When he was expelled from the House in March 2008, it was the first time in 128 years that the NC General Assembly had expelled one of their own. North Carolina state Rep. Thomas Wright has another first to his name. He is the first member of the North Carolina House to face jail time since 1880.
The North Carolina General Assembly voted overwhelmingly (109 to 5) to expel Rep. Thomas Wright. House members made the historic decision during a special session after hearing a detailed report from a special House Ethics Committee which investigated charges that Wright did not report over $180,000 in campaign contributions, diverted approximately $19,000 in contributions and loans to a nonprofit organization into personal accounts, and coaxed a state official into providing Wright with a fraudulent letter which was used to secured a $150,000 bank loan.
TRIAL AND SENTENCING
A jury convicted Wright of three felony fraud counts in a property scam.

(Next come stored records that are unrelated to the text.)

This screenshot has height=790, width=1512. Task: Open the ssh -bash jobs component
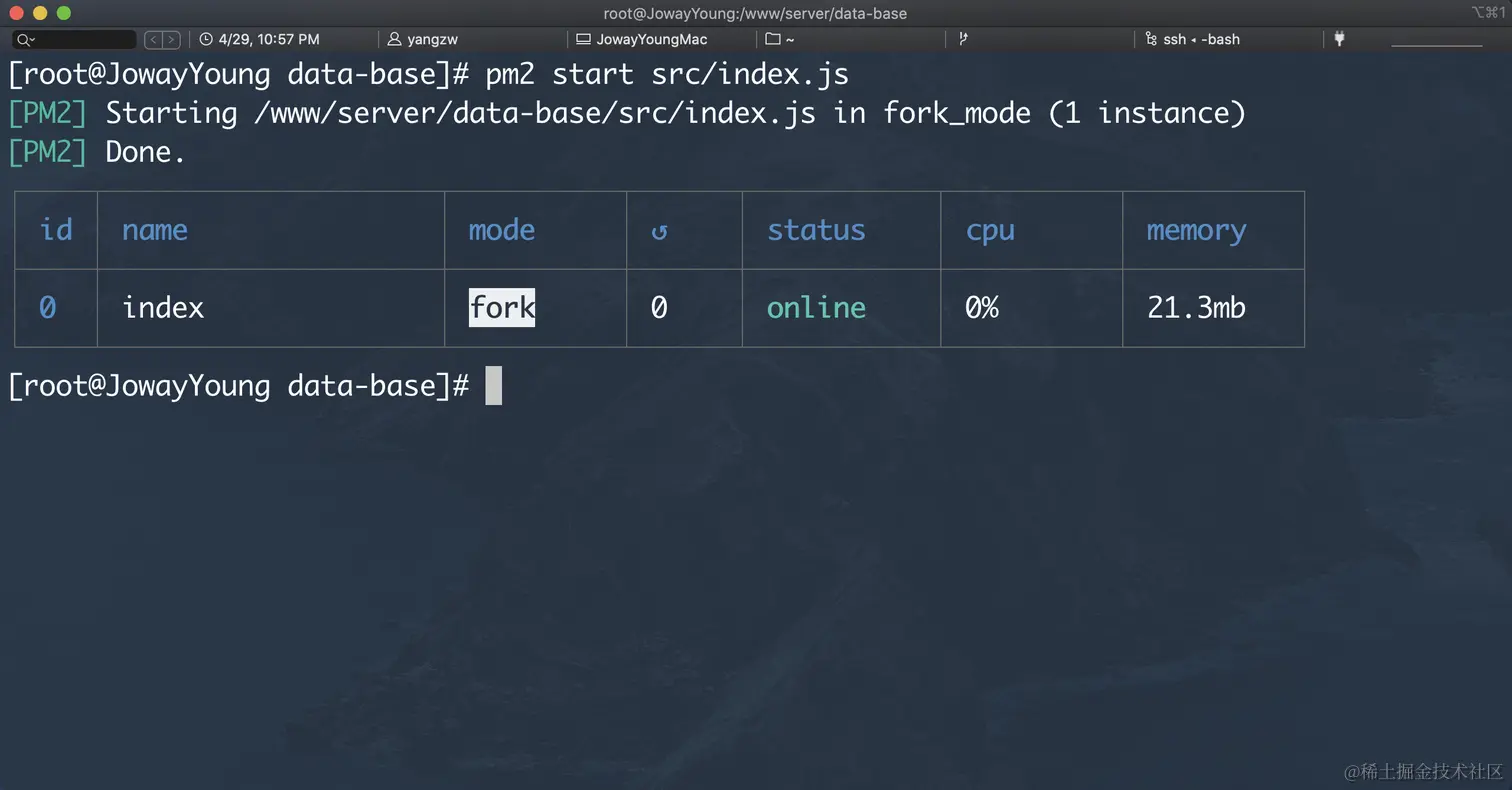click(x=1201, y=40)
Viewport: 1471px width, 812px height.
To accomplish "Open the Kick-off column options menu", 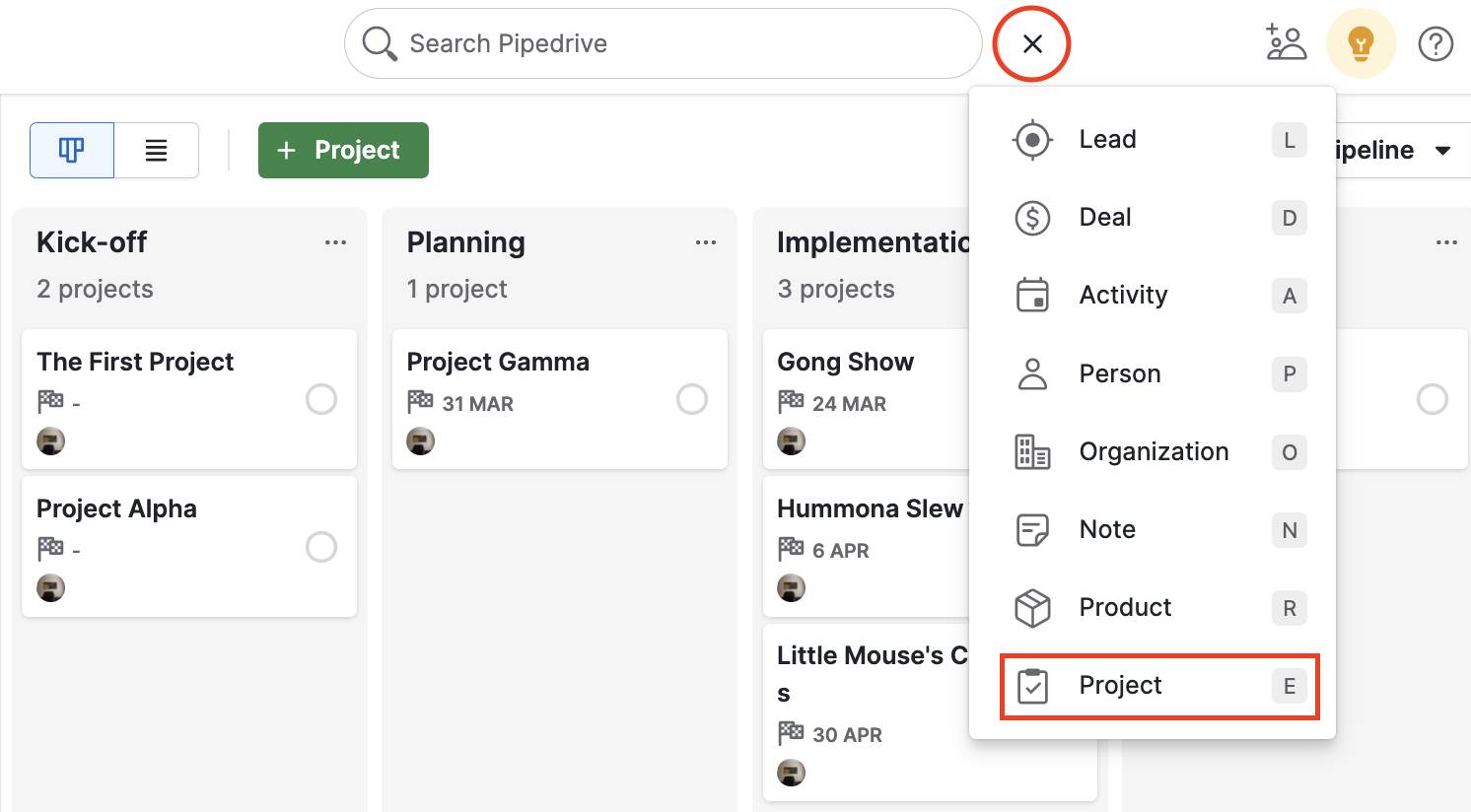I will [335, 241].
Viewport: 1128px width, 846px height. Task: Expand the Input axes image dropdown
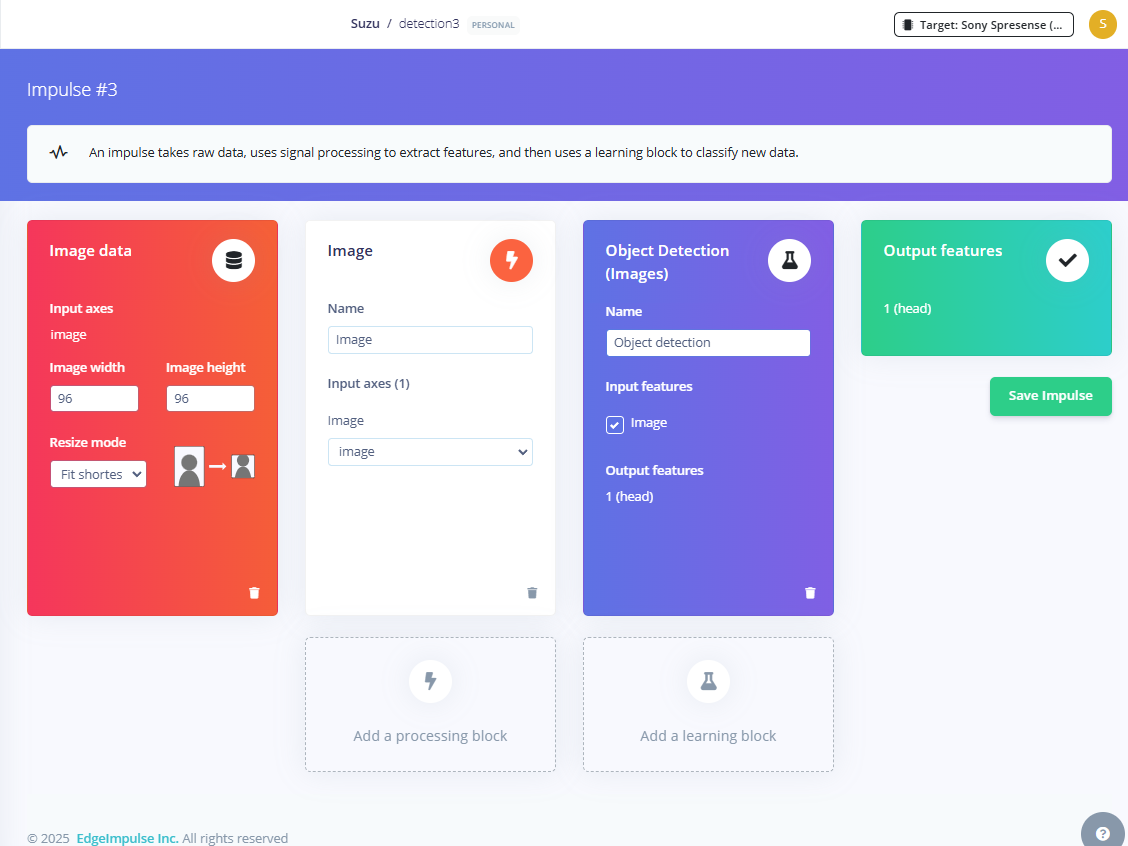[430, 452]
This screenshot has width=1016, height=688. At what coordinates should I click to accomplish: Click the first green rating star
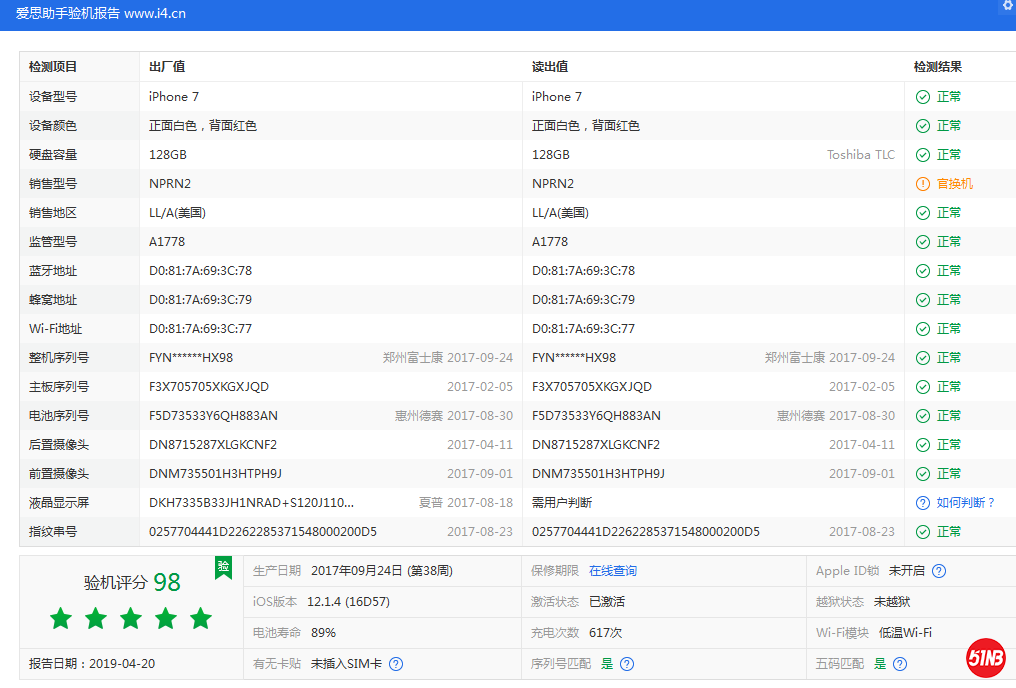tap(61, 618)
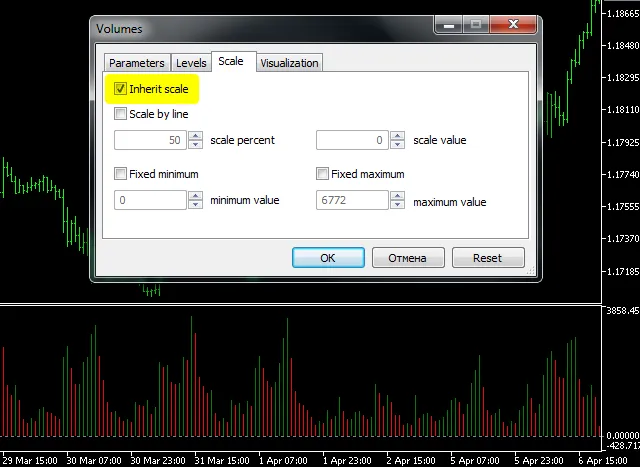Click the Reset button
The height and width of the screenshot is (467, 640).
[x=488, y=258]
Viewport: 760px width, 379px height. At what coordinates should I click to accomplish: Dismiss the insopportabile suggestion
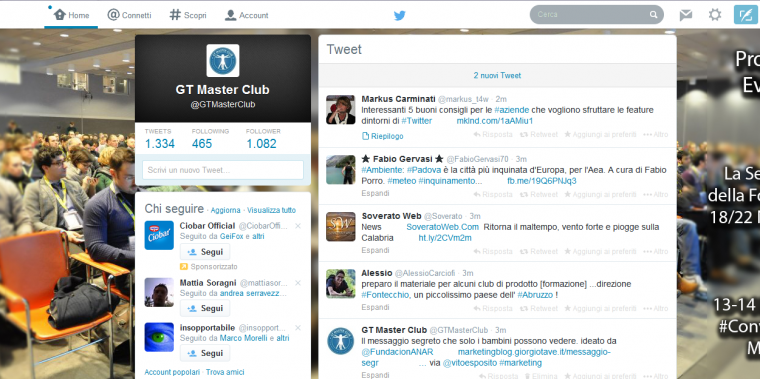pos(298,328)
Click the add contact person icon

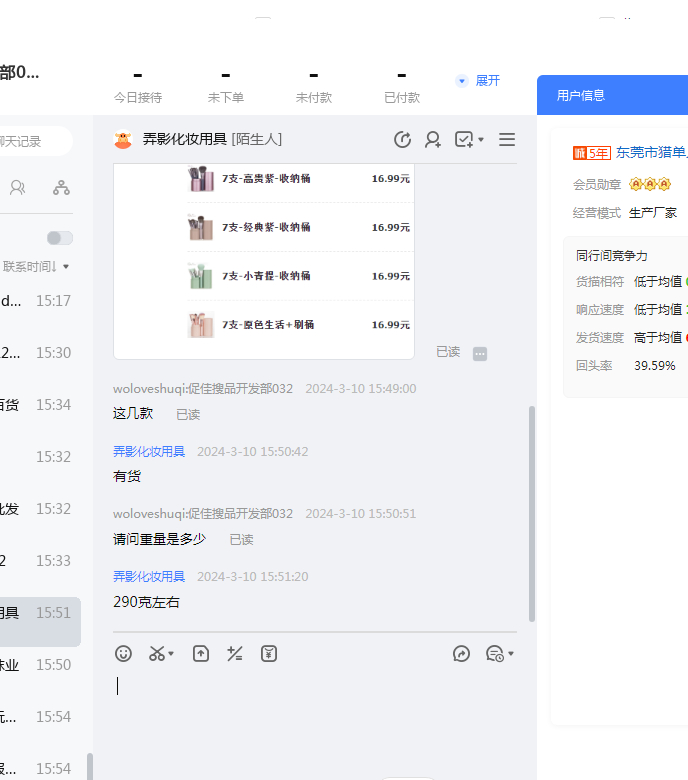(433, 140)
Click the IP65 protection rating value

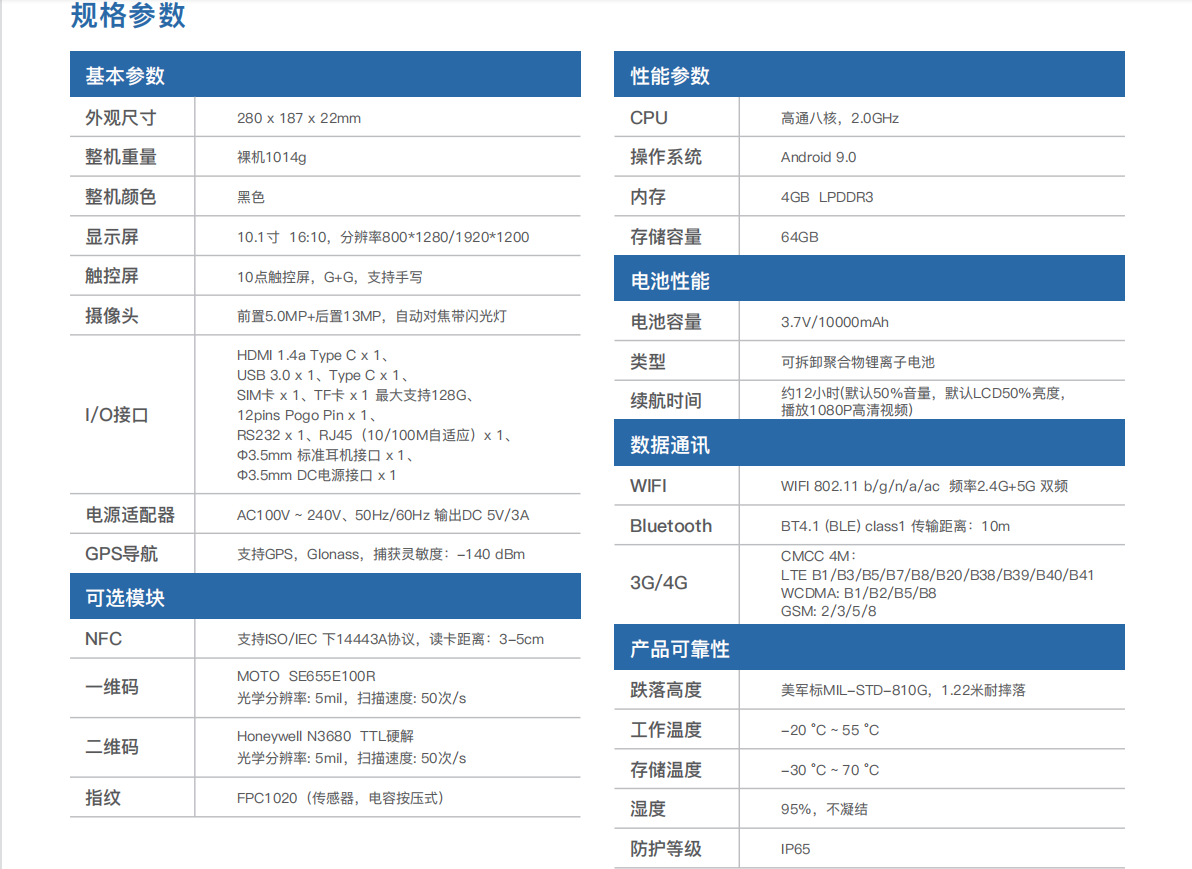click(x=795, y=849)
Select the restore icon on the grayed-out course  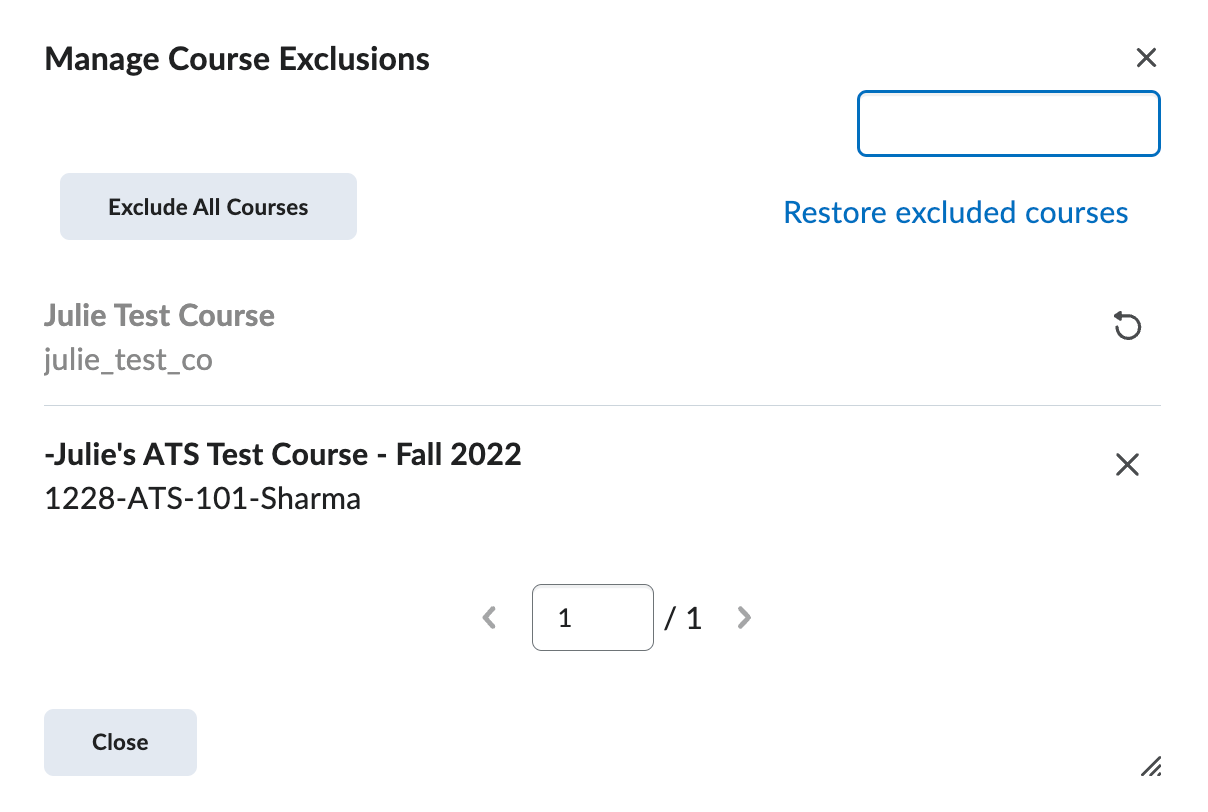click(1127, 326)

The jury deliberated a little more than six hours over two days before announcing at midday that Wright had mishandled $7,400 in charitable contributions and fraudulently obtained a $150,000 bank loan. He was acquitted on a charge involving a $1,500 donation that his health-care foundation received from AT&T Corp.He was sentenced to six to eight years in prison.
Jurors agreed with prosecutors that Wright illegally pocketed donations from AstraZeneca Pharmaceuticals and Anheuser-Busch Cos. Inc. that were meant for his foundation, but instead ended up in his personal bank account.
The jury also said that Wright used a bogus letter from a state official to take out a loan to build health-care offices and a museum remembering Wilmington’s 1898 race riots.
Despite a fraud conviction , Wright will stay on the Democratic primary ballot, which already has been printed, officials say.
Wright, a Wilmington Democrat, is the fourth House member to be convicted of or to plead guilty to a crime in state or federal court since 2006, a roster that includes former House Speaker Jim Black, (Democrat) former N.C. Reps. Michael Decker (Republican) and Paul Miller (Democrat.) The Rocky Mountain Telegram editorialized that North Carolina has become one of the most scandal-ridden states in the union through the misdeeds of these lawmakers.
Black was sentenced to 63 months in prison for corruption. The most powerful elected official in North Carolina history to be convicted of public corruption, Black served a record-tying four terms as speaker.
Black's troubles began when records showed that he had created a $48,000 state job for former Rep. Michael Decker, a Forsyth County Republican. Just before the start of the 2003 session, Decker switched parties and supported Black for speaker, a move that allowed him to remain in power. Decker cut a deal with federal authorities to plead guilty to a conspiracy charge for accepting a $50,000 bribe from Black in exchange for backing him for speaker. Decker was sentenced to four years in prison.
Miller sent doctored checks to the U.S. Department of Education to make it appear that he had paid off more than $20,000 in student loan debt. He had borrowed $13,750 in federally insured student loans in 1980. He had only paid back $1,700, but he claimed that he had paid the debt in full in 1992 and enclosed copies of five canceled checks from 1992 totaling $20,500.
The education department researched the checks and found that instead of being written for $4,100 each as Miller claimed, they had been written for $100 each. He was sentenced to probation.